### Article ###
For one of them, SMPTE gained
access to the National Physical Laboratory in Teddington, to learn more
about time – more next month.
For the other event, SMPTE took
over the Dolby Screening Room in
Soho Square to show Disney’s Avatar:
The Way of Water in immersive audio,
high frame rate, and high dynamic
range 3D. Carly Brown, Disney’s Director of Motion Picture Operations, and
Rich Welsh, Deluxe’s SVP of Innovation, talked ahead of the screening
about the mind boggling multitude of
sound and picture formats needed for
release to different types and grades
of cinemas worldwide, ranging from
high-end Dolby venues (such as the
Leicester Square Odeon or the new
Battersea Power Station cinema) to
bog-standard flea pits and local multipurpose halls.
Multiple versions
According to Brown and Welsh, runof-the-mill movies are released in
around 100 versions, with ‘bigger’
titles hitting 500. But Avatar: The
Way of Water (AWOW), ideally needed
5000 versions, compromised down to
a final 1065 versions, partly because
it’s in 3D (which involves different
projection systems needing different
brightness and colour gradings) and
partly because movie maker James
Cameron wanted multiple aspect
ratios to stop cinemas with different
screen sizes projecting pictures with
black masked bars and borders. There
are 27 different aspect ratio versions
of AWOW.
The sound options range from simple
stereo and surround to Atmos immersive, with subtitles in 51 languages
and 28 language dubs.
### Data provided ###
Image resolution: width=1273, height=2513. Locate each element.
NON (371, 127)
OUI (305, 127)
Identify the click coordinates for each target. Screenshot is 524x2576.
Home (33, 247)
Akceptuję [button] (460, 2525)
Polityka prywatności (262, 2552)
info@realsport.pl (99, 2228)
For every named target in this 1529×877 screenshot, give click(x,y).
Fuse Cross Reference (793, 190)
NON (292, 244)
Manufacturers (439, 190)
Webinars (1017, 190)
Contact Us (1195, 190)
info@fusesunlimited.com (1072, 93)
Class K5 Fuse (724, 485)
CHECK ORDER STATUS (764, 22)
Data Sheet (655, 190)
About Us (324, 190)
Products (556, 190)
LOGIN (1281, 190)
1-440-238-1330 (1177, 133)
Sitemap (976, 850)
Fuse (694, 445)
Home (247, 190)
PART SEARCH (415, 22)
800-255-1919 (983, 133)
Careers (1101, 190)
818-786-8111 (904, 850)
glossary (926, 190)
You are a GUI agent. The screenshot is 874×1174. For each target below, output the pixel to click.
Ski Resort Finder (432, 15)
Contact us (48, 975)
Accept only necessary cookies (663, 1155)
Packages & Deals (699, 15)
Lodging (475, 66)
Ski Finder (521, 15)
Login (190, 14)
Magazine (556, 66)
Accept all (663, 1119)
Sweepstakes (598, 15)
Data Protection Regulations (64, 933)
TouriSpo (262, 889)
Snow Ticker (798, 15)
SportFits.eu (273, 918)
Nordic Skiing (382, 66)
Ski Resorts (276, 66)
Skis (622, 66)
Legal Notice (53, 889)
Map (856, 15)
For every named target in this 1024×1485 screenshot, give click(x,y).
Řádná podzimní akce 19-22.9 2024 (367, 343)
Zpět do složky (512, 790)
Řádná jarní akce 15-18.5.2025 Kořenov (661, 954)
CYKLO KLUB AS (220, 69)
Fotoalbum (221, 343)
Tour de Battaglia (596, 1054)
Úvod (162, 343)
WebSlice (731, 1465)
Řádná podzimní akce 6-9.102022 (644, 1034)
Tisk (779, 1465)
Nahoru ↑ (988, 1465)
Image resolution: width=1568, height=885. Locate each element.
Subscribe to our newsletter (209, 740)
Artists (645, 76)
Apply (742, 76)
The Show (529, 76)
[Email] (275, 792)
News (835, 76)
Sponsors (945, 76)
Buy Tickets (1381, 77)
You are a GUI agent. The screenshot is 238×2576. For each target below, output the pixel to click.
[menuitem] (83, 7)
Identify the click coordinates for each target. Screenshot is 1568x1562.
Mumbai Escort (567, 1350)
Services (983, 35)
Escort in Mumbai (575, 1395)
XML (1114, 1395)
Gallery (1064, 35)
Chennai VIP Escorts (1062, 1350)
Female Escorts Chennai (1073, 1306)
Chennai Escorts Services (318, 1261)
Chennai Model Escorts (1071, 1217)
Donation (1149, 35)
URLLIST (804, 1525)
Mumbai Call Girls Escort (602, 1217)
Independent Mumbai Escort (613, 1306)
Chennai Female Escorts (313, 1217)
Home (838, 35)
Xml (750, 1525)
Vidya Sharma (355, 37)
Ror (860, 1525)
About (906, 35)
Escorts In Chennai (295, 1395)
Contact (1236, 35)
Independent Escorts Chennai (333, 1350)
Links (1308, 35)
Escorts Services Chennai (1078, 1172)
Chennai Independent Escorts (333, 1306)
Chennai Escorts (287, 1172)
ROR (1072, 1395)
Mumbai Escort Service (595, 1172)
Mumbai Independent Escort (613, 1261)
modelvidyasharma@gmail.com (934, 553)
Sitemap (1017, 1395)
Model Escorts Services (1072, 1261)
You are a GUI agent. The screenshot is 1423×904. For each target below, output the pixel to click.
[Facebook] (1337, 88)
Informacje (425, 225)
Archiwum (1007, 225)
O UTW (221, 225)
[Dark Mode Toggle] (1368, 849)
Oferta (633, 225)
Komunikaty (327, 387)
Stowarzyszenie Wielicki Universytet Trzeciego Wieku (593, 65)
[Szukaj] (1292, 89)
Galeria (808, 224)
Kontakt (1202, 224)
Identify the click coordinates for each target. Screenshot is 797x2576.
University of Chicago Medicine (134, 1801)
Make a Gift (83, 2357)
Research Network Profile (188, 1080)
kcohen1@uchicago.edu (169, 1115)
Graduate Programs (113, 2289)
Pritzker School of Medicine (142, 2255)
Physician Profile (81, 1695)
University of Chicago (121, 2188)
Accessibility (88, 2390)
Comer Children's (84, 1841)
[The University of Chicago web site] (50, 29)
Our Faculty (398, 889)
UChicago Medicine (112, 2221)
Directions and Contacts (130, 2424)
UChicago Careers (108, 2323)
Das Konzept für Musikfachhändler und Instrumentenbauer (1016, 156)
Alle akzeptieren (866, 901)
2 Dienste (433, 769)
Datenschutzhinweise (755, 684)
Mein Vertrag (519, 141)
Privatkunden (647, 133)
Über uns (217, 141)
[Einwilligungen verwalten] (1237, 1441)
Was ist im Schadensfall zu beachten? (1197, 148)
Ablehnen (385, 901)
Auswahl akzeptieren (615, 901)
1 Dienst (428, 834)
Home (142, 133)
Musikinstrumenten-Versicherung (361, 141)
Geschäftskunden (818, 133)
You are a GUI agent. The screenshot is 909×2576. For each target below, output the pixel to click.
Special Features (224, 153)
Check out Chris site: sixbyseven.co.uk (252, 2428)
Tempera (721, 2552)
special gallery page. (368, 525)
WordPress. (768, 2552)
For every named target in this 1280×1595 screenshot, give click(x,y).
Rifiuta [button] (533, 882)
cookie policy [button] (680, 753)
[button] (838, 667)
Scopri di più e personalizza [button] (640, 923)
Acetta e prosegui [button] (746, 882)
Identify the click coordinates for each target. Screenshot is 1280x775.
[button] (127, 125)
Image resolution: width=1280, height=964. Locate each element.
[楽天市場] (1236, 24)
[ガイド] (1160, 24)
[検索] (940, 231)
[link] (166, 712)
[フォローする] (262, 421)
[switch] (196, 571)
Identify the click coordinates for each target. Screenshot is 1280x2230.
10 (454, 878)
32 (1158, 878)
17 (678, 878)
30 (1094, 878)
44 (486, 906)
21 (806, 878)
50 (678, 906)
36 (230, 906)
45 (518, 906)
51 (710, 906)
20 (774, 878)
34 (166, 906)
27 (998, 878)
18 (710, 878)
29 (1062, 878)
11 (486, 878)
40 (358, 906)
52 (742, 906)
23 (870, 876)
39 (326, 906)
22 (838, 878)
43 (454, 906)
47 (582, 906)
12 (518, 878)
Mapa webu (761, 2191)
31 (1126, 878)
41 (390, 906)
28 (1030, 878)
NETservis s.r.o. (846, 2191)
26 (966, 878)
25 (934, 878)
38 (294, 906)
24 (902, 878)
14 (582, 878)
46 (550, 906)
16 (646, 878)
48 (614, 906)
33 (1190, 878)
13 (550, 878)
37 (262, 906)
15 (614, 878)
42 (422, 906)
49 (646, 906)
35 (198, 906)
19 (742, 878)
###
## Written problem
How many versions of Avatar: The Way of Water were finally released, according to the article? The items were taken from a different source than the article.

## Full solution
1065 versions.